# EXERCISE DIRECTIONS
What follows is a set of records. Retype them exactly, leaving out the pictures.

# DATA EXTRACT
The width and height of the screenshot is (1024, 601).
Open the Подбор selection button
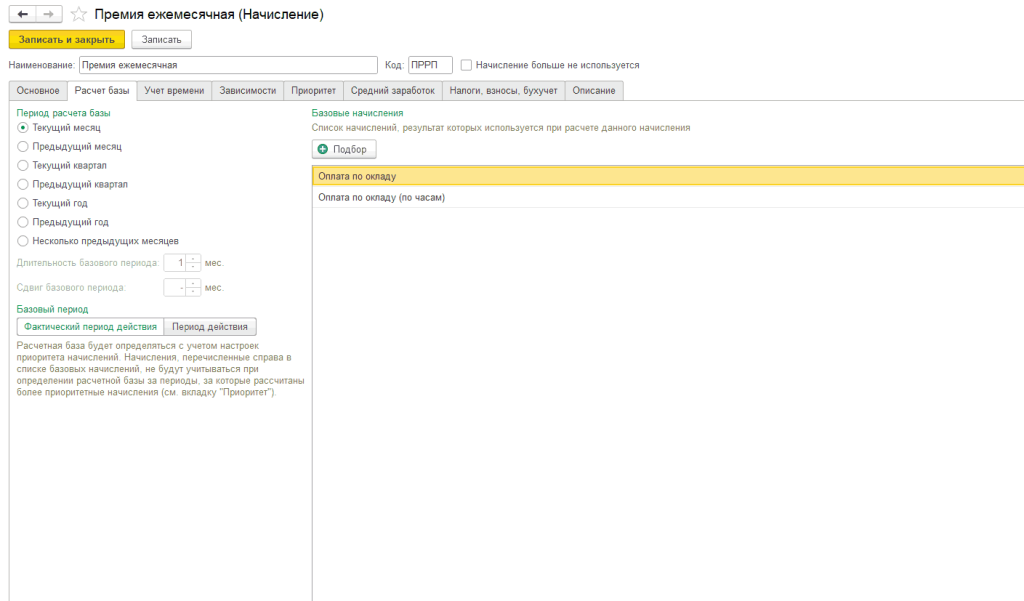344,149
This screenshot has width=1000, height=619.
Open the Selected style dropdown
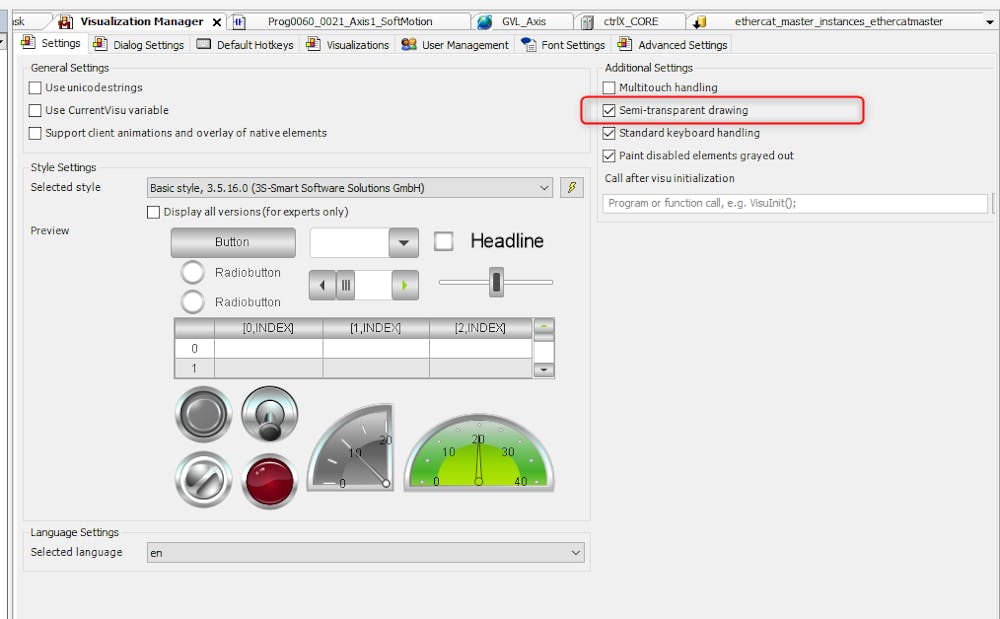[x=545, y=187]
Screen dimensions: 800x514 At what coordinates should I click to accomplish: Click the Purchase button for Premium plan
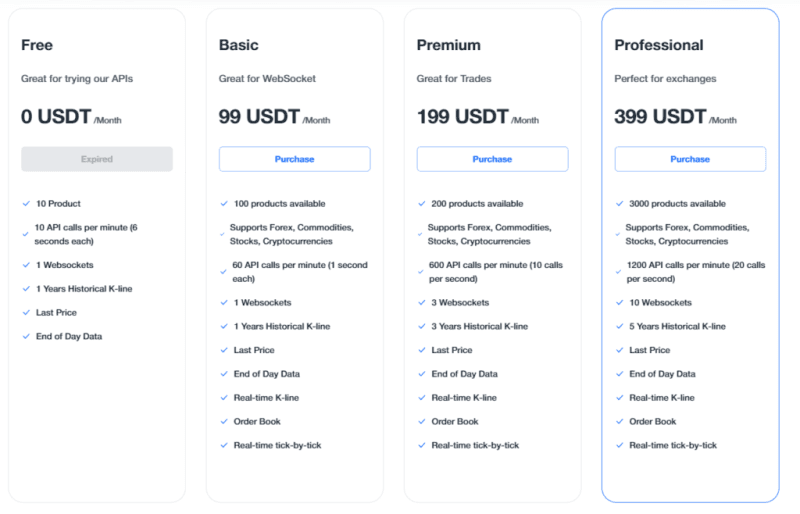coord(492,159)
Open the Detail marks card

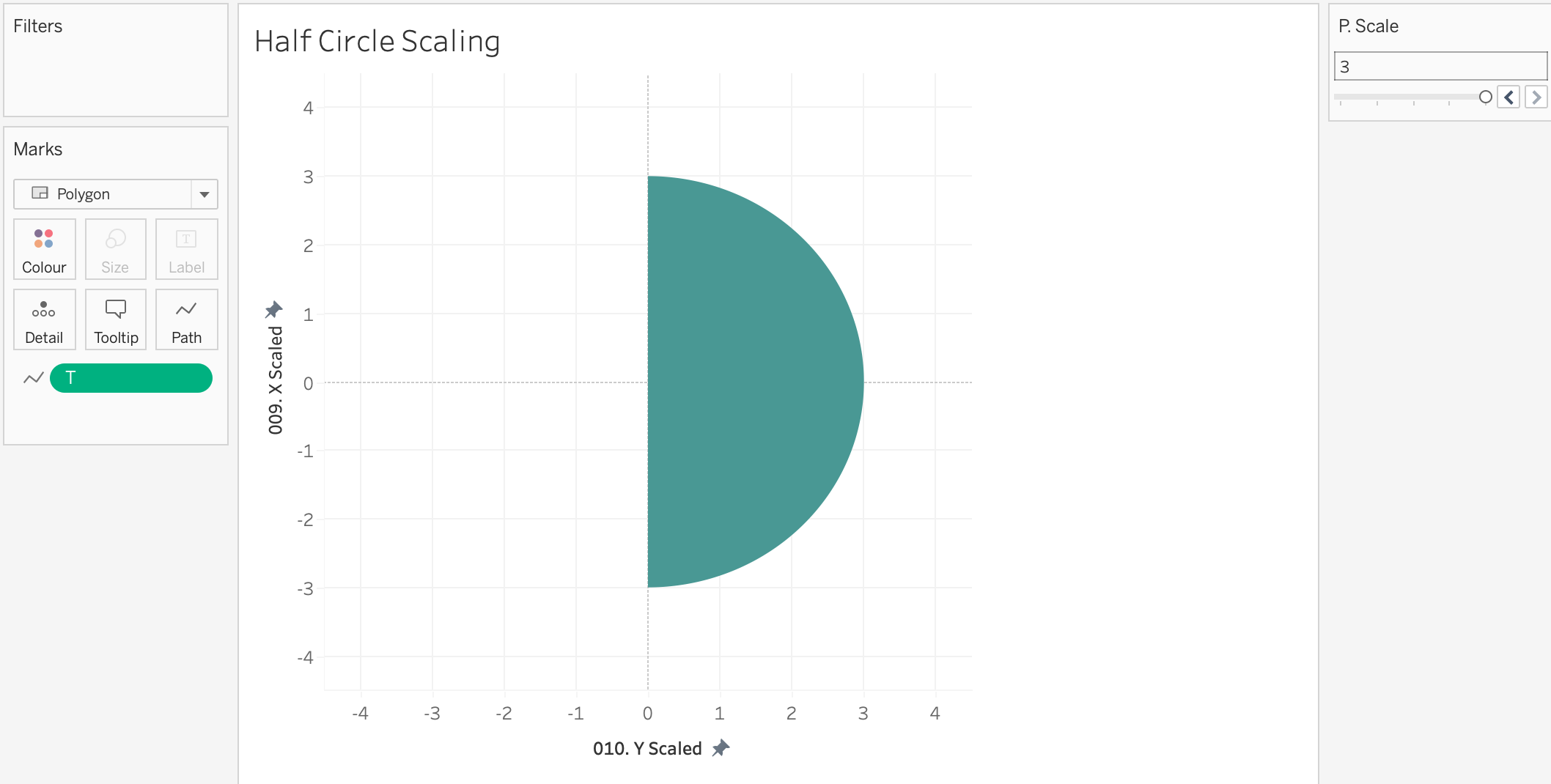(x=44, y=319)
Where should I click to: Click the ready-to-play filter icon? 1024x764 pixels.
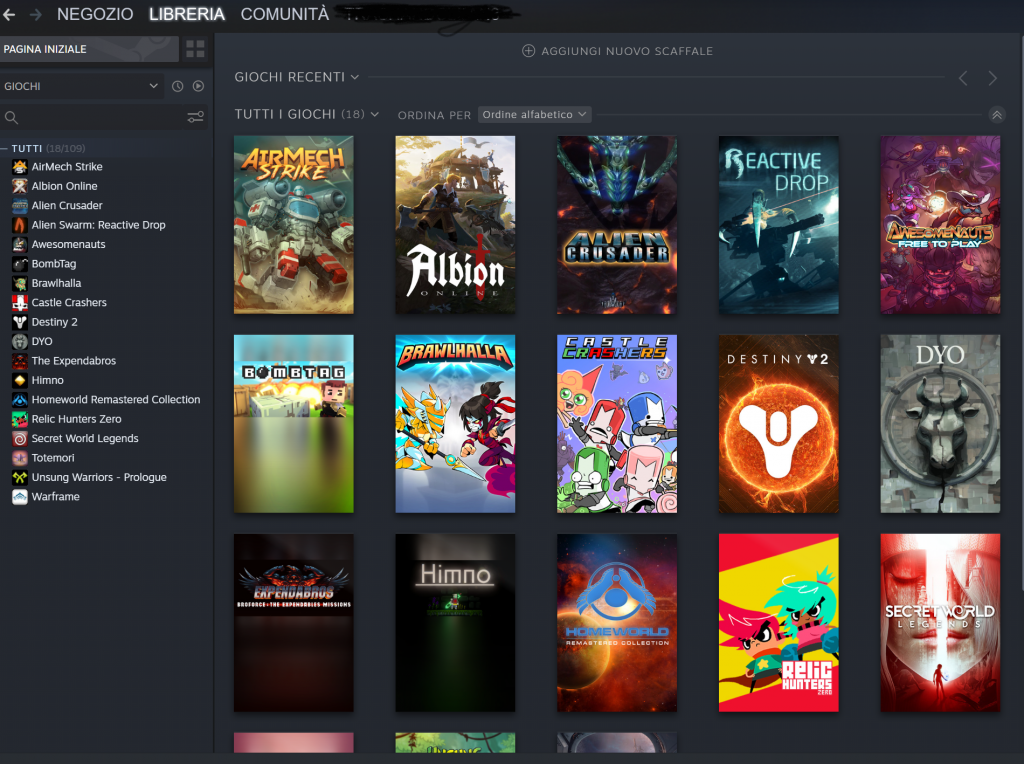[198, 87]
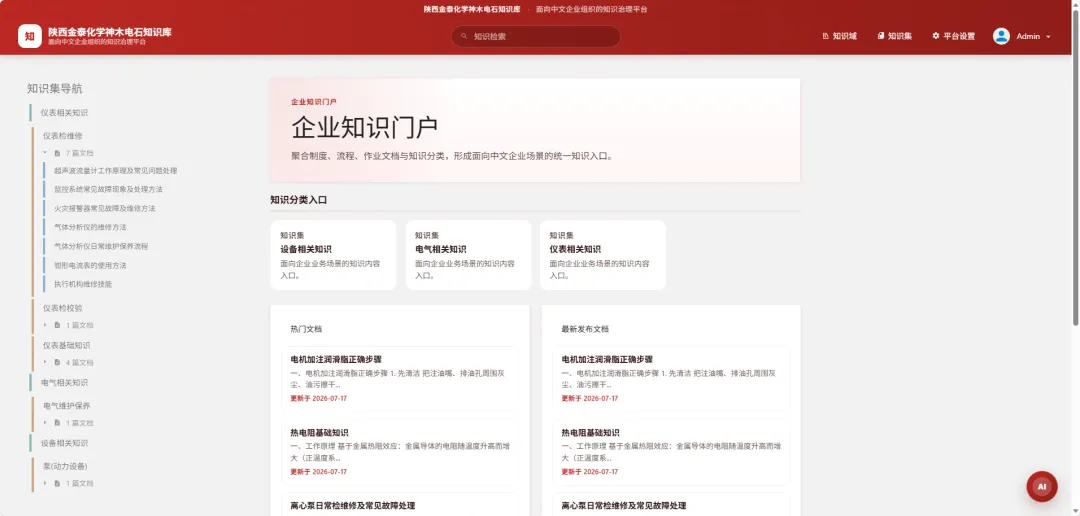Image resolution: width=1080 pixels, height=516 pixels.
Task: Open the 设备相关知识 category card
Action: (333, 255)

# RESULT FOR THIS TASK
The width and height of the screenshot is (1024, 601).
Open the Подбор selection button
344,149
This screenshot has width=1000, height=619.
Open the Selected style dropdown
[x=545, y=187]
Screen dimensions: 800x514 At what coordinates should I click to accomplish: Click the Purchase button for Premium plan
coord(492,159)
Open the Detail marks card

(x=44, y=319)
Where should I click to: Click the ready-to-play filter icon? 1024x764 pixels.
[198, 87]
Image resolution: width=1080 pixels, height=516 pixels.
Task: Open the 设备相关知识 category card
Action: (333, 255)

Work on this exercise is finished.